Distributed file storage
gciuloaica Apr 12, 2011 3:10 PMHi,
I'm looking for an advise to the following approach/problems:
Story
Distributed File Storage [DFS] is a simple distributed storage of unstructured data (files). It should expose a simple CRUD interface to be accessed from different platforms (browser, mobile apps...). The storage should be able to scale horizontally easily such it should be able to accommodate increasing need of storage.
The service should be able to respond to a client request under 30 ms.
It should be able to store billions of small files (under 50kb) and large files (Gb).
Medium load request that should be supported is 300 req/s.
System should be resilient to data centre failure - to be able to replicate data cross -data centre.
Approach
After some architecture research following non- functional requirements and approaches has been identified:
Scalability: Shared nothing architecture - this will allow to horizontally scale the system theoretically infinitely by adding new nodes. HDFS model is not ideal, because it use NameNodes to identify the location of the file in the cluster, that in case of a large system may become a bottleneck, and also because HDFS is optimized for large files.
High Availability: Async replication of data inside data centre and cross-data centre. To evaluate if 3 copies inside a data centre (in different racks) and 2 copies in other 2 different data centres will be a reasonable approach.
Routing: - client side routing - it will be hard to support dumb clients like browsers/ mobile clients
- server side routing - How to resolve the file location and file retrieving with a minimum of network calls? Ideal it should be able to retrieve a file content in one hope in more 50% of cases... to be able support the 30ms requirement for response, it should not touch disk at all...
Clustering: - few hundred nodes - there are plenty of systems available to handle properly medium size clusters.

Tasks to complete:
• 1. Answer the following questions using the distributed file storage post.
(a) Within what time should the service respond to a client request?
(b) What medium load, in requests per second, should be supported?
(c) How many copies does the post propose to evaluate inside a data centre, and how many in other data centres?
• 2. Reproduce the distributed file storage post word for word, between "The service should" and "large files (Gb).", inclusive.
• 3. Proceed with the distributed file storage post, starting after its final sentence.

Collected data:
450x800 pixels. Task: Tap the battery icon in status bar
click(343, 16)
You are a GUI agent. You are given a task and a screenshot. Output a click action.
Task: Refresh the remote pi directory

Answers by task:
• 1.
(a) Under 30 ms.
(b) 300 req/s.
(c) Three copies inside a data centre, in different racks, and two copies in two other data centres.

• 2.
The service should be able to respond to a client request under 30 ms.
It should be able to store billions of small files (under 50kb) and large files (Gb).

• 3.
- thousands of nodes - not aware of any available system...
In order to be able to build a shared nothing system we will have to store routing information in a distributed data grid. We'll not be able to store files in the grid. Most of the data grids are using consistent hashing to split the keys in all available nodes. All consistent hashing algorithms that I'm aware of, are assuming that value is a reasonable size blob, but in our case we can't assume this. How to build a routing algorithm that is able to not route write requests to full nodes?In order to support load requested, it should be able to read from all 3 copies from a datacentre.Re-balancing is not a solution to spread the data uniform in the system. This is because it may end-up moving gigabytes of data between notes.
Concepts, Terminology
- Replication area - a group of nodes that mirrors same data.
- Extended replication area - a replication area that has associated nodes from other data centres.
Practical approaches:
HTTP SERVER THAT OFFER CRUD OPERATIONS ON EACH NODE.
- Netty used to implement HTTP server, taking advantages of zero-copy byte buffer support.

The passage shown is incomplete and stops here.